• Material supplied:
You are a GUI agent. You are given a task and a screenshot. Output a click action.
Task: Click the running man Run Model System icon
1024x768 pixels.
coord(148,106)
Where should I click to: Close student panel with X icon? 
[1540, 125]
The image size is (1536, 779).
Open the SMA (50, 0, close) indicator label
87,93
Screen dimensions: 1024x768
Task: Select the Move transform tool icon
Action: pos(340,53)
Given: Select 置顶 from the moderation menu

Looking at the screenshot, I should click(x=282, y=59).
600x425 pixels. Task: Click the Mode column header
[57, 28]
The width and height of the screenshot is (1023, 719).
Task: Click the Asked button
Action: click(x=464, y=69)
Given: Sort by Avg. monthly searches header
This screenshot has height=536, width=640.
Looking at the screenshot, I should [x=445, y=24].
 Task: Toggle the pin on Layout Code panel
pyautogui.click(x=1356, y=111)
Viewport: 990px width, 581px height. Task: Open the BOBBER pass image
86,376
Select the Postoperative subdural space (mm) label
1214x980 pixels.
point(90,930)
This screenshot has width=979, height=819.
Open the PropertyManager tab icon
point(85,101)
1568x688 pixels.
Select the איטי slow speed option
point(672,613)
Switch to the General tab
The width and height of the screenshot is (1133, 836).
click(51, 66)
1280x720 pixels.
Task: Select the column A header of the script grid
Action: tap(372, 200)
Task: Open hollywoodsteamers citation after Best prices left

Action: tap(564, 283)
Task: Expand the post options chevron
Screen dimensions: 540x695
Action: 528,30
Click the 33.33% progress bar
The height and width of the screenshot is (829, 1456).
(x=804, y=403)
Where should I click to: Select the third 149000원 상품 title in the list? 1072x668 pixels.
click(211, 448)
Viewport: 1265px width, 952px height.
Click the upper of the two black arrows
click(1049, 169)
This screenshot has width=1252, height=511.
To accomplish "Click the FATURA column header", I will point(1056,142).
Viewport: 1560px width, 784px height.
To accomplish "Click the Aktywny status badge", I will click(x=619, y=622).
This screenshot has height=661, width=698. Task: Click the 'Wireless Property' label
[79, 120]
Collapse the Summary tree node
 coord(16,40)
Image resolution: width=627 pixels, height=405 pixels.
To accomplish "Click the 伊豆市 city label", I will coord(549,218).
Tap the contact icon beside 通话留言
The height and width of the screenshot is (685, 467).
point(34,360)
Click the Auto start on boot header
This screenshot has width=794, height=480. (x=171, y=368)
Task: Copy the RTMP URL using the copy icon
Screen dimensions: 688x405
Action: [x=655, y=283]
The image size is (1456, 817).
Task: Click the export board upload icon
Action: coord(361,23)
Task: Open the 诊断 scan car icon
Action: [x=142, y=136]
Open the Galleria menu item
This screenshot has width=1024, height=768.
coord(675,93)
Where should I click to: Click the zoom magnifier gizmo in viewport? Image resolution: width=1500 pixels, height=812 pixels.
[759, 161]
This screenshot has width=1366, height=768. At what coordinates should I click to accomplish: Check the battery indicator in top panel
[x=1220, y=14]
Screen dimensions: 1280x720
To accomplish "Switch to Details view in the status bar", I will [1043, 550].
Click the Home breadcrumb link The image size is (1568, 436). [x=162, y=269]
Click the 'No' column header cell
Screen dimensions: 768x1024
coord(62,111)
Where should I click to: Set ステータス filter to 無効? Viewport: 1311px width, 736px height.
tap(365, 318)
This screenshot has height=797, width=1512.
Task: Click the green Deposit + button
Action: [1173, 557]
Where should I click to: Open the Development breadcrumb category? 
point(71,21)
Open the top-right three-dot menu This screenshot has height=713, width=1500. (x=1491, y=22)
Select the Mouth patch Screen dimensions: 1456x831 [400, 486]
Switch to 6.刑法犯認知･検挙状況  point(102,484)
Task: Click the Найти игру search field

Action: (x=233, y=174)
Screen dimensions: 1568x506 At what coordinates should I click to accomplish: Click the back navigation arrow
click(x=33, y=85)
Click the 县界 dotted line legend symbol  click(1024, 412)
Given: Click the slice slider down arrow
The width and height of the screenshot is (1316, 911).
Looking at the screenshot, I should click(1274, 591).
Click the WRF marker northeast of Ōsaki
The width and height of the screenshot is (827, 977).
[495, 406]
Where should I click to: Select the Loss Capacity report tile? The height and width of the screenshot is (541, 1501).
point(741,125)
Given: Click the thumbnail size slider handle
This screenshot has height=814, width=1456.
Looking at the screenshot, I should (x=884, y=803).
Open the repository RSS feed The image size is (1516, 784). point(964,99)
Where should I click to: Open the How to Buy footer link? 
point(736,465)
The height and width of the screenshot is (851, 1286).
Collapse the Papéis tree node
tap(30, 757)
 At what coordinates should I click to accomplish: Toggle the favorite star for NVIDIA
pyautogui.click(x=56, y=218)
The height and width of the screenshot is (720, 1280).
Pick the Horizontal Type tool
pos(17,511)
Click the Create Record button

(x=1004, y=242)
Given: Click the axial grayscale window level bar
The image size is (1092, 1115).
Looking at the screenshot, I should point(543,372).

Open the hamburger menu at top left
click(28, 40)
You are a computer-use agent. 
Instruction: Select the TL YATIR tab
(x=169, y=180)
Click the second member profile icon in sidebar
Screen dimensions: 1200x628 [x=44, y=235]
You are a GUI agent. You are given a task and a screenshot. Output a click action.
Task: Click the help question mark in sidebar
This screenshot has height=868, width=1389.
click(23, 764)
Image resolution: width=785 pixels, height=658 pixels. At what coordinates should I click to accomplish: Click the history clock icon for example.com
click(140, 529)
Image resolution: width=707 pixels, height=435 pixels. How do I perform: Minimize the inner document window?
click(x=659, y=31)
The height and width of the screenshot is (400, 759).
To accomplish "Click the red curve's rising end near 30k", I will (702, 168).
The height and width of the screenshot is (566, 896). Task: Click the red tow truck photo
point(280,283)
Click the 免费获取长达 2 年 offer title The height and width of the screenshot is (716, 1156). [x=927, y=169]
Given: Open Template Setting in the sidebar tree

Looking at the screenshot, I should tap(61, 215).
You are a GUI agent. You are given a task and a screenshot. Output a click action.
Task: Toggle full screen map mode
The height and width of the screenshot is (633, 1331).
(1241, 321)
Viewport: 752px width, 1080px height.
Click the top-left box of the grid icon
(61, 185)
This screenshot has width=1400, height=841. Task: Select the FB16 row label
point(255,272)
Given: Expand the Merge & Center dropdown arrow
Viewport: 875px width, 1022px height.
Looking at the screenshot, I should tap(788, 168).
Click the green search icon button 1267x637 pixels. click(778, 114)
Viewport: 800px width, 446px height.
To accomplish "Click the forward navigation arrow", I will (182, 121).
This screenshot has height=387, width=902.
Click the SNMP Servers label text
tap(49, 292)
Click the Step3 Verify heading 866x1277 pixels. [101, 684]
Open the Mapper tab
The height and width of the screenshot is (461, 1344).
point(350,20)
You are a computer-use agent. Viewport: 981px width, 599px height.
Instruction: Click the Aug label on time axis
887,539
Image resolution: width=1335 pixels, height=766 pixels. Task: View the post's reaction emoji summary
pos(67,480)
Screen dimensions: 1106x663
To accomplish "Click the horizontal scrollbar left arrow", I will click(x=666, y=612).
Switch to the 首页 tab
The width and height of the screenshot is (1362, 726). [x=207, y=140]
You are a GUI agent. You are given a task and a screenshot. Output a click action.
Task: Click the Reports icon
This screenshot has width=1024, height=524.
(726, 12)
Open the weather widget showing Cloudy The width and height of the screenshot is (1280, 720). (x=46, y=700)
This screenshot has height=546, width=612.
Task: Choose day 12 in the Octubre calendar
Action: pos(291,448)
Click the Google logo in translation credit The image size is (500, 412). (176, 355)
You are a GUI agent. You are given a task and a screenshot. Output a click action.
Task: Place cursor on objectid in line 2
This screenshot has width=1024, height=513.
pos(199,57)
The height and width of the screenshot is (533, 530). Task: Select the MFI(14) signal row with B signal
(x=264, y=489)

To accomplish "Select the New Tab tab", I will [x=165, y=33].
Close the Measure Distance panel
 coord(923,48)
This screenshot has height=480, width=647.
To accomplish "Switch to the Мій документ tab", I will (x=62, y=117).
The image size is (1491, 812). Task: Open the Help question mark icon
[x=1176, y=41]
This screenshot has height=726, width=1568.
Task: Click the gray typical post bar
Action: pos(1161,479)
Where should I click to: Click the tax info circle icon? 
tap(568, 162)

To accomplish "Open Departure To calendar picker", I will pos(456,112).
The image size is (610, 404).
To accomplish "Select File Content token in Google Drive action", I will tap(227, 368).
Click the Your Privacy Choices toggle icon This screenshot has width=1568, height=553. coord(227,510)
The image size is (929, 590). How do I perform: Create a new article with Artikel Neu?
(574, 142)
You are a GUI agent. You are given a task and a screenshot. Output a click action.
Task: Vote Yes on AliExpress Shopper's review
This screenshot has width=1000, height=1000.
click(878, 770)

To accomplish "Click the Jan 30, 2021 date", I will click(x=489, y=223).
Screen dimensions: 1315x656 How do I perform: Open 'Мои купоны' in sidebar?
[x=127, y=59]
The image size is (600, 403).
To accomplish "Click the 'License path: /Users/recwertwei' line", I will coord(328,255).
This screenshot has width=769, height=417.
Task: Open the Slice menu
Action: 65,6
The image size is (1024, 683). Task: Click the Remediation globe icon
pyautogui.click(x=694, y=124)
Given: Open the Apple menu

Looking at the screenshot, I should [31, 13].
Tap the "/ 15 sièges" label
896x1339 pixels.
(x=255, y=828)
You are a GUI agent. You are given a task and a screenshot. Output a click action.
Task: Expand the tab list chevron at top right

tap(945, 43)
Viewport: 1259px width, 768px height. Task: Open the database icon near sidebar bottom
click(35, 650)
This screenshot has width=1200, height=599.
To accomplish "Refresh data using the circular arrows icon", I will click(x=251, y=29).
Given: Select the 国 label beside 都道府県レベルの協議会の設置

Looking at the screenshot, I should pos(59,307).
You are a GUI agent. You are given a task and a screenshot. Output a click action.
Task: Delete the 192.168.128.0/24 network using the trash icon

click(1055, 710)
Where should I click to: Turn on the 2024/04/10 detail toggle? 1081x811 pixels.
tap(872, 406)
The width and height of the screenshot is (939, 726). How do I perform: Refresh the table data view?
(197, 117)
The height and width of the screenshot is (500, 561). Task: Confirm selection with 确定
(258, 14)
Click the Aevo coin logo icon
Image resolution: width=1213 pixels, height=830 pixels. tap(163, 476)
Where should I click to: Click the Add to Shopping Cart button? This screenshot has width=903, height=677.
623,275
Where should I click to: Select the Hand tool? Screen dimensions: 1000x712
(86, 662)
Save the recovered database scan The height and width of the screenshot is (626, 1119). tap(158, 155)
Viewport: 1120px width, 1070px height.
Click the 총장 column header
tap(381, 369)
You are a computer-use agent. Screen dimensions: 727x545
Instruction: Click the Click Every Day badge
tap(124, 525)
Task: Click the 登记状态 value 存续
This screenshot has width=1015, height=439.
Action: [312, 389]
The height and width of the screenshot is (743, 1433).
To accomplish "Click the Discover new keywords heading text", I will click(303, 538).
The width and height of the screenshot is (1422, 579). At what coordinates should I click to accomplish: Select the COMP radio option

• What to work on:
In the data above, start at the line that has "The image size is (929, 590).", stop after the line that has "This screenshot has width=1200, height=599.", and print every line in between exactly as it stands.

• Response for this exercise:
The image size is (929, 590). How do I perform: Create a new article with Artikel Neu?
(574, 142)
You are a GUI agent. You are given a task and a screenshot. Output a click action.
Task: Vote Yes on AliExpress Shopper's review
This screenshot has width=1000, height=1000.
click(878, 770)

To accomplish "Click the Jan 30, 2021 date", I will click(x=489, y=223).
Screen dimensions: 1315x656 How do I perform: Open 'Мои купоны' in sidebar?
[x=127, y=59]
The image size is (600, 403).
To accomplish "Click the 'License path: /Users/recwertwei' line", I will coord(328,255).
This screenshot has width=769, height=417.
Task: Open the Slice menu
Action: 65,6
The image size is (1024, 683). Task: Click the Remediation globe icon
pyautogui.click(x=694, y=124)
Given: Open the Apple menu

Looking at the screenshot, I should [31, 13].
Tap the "/ 15 sièges" label
896x1339 pixels.
(x=255, y=828)
You are a GUI agent. You are given a task and a screenshot. Output a click action.
Task: Expand the tab list chevron at top right

tap(945, 43)
Viewport: 1259px width, 768px height. Task: Open the database icon near sidebar bottom
click(35, 650)
This screenshot has width=1200, height=599.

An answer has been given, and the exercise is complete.